Inpainting (text removal):

  • Non-diffusion (e.g. LaMa, AOT, MAT): For text removal in manga, lama_large_512px (dreMaz/AnimeMangaInpainting) is generally more accurate and stable than diffusion: fewer squiggly or text-like artifacts, no hallucinated strokes.
  • Diffusion-based (SD inpainting, FLUX Fill, DreamShaper, etc.): Can produce high-fidelity texture but often less accurate for strict text removal: faint remnants or plausible-but-wrong strokes. Benchmarks (e.g. FID) do not always reflect “perfect text erasure.”

Recommendation: For quality/accuracy of text removal, prefer lama_large_512px or lama_manga_onnx over diffusion-based inpainters.


5. Sources and Benchmarks

  • OCR: OmniDocBench (CVPR 2025), olmOCR-Bench, DocVQA, OCRBench; PaddleOCR-VL 92.86 OmniDocBench; Chandra 83.1% olmOCR; Ocean-OCR beating Paddle/TextIn; InternVL2 DocVQA 91.6, OCRBench 794; HunyuanOCR SOTA <3B OCRBench / ICDAR 2025 DIMT; LightOn 83.2% OlmOCR.
  • Detection: CTW1500, TotalText, ICDAR; DBNet++/MMOCR leaderboards; Magi CVPR 2024; ComicTextDetector community use; ogkalu RT-DETR comic fine-tune; TextMamba (stub) paper metrics.
  • Translation: WMT metrics (BLEU/COMET); LLM-based translation; DeepL/GPT-4/Claude comparisons; Sakura for JP↔EN manga domain.
  • Inpainting: LaMa vs diffusion for text removal (BEST_MODELS_RESEARCH.md, project docs).

6. How to Use This List

  • Detection: For manga use ctd or hf_object_det (ogkalu) or magi_det; for general/scene text use mmocr_det or surya_det or paddle_det_v5.
  • OCR: Use Task-based OCR SOTA (Section 2): document parsing → Tier 1A; manga bubbles → Tier 2C; multilingual → Tier 2B; compact → Tier 1B.
  • Translation: Prefer LLM_API_Translator or Sakura (JP↔EN) for best quality; DeepL or google for API; nllb200 for local multilingual.

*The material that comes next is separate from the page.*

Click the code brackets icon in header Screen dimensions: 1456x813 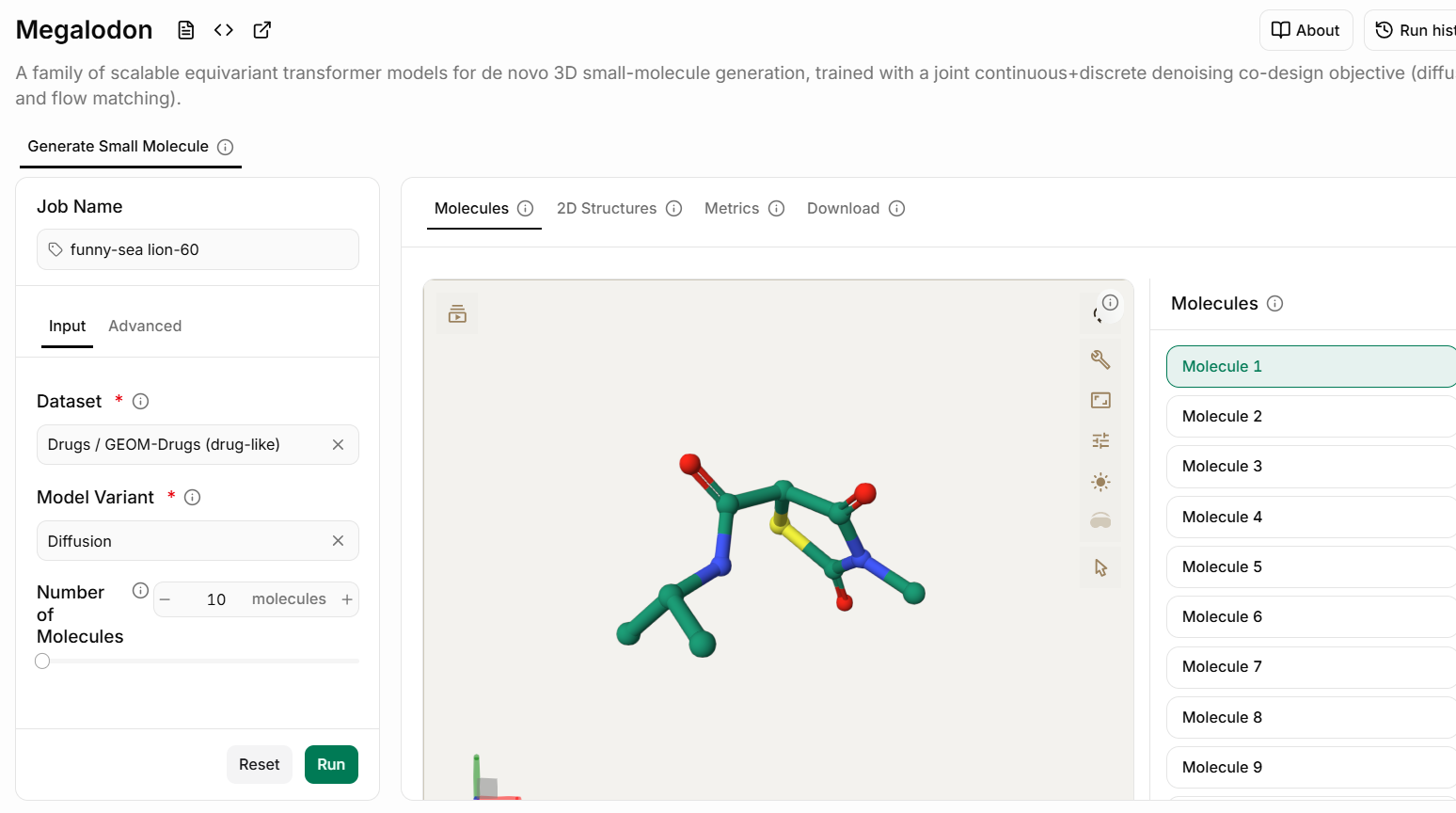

Rankings are indicative and depend on language pair, domain, and input quality; re-run evaluations on your own data when possible.


7. Sanity-Check and Methodology Note

This document was revised to use tier-based rankings where benchmarks and community consensus do not support a strict linear 1→N order:

  • Detection: Top tier (CTD, ogkalu, Magi) is defensible for manga; MMOCR vs Surya vs Paddle ordering was relaxed into Tier 2 with benchmark-based rationale.
  • OCR: Strict linear ordering was replaced with tiers (Tier 1–4) and task-based SOTA (document / compact / multilingual / manga), so the list does not overstate separation between near-equal models (e.g. PaddleOCR-VL, Ocean-OCR, InternVL2, Chandra).
  • Translation: LLM_API and ChatGPT were grouped to avoid redundant ranking; Sakura placement is noted as domain-dependent (JP↔EN manga).
  • Diffusion note: Unchanged; aligns with empirical manga pipelines and artifact behavior in diffusion inpainting.

This keeps the list benchmark-consistent and academically defensible while still listing every module.